The Unknown Terrorist, published in 2007, marked a surprising foray for Flanagan into the territory of the thriller. Gina Davis, a Sydney lap dancer, becomes the prime suspect in a terrorism investigation after spending the night with a man who may have been an al-Qaeda operative. The novel details Gina’s life on the run and examines the way in which fear of the unknown can push a society to breaking point.
Flanagan’s fifth novel, Wanting (2008), returned to more familiar, historical territory.
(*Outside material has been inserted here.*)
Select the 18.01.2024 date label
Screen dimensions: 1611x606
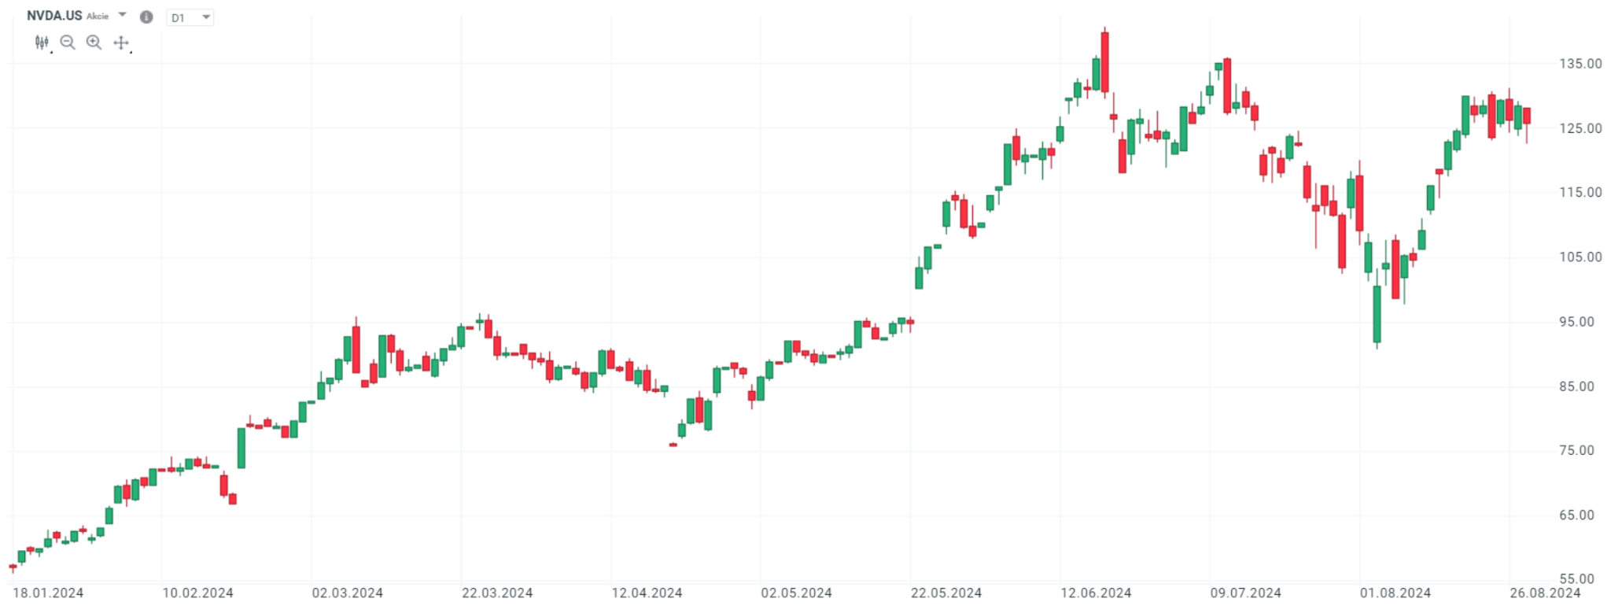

It relates two parallel stories taking place on different sides of the globe: that of Victorian novelist, Charles Dickens, in England and that of Mathinna, an aboriginal orphan, adopted by the colonial Governor of Van Diemen’s Land and his wife.
The Narrow Road to the Deep North
Flanagan’s sixth novel, The Narrow Road to the Deep North, proved the most difficult to write. He worked on it, on and off, for twelve years and wrote five different versions, each of which he deleted, believing them to be worthless. During this time, Flanagan and his family suffered financially and he considered abandoning writing and going to work in north-west Australia’s mines instead. Flanagan sensed, however, that if he could not complete the novel, he would never be able to write fiction again. In the end, he spent four months living in isolation on a small Tasmanian island in order to finish it.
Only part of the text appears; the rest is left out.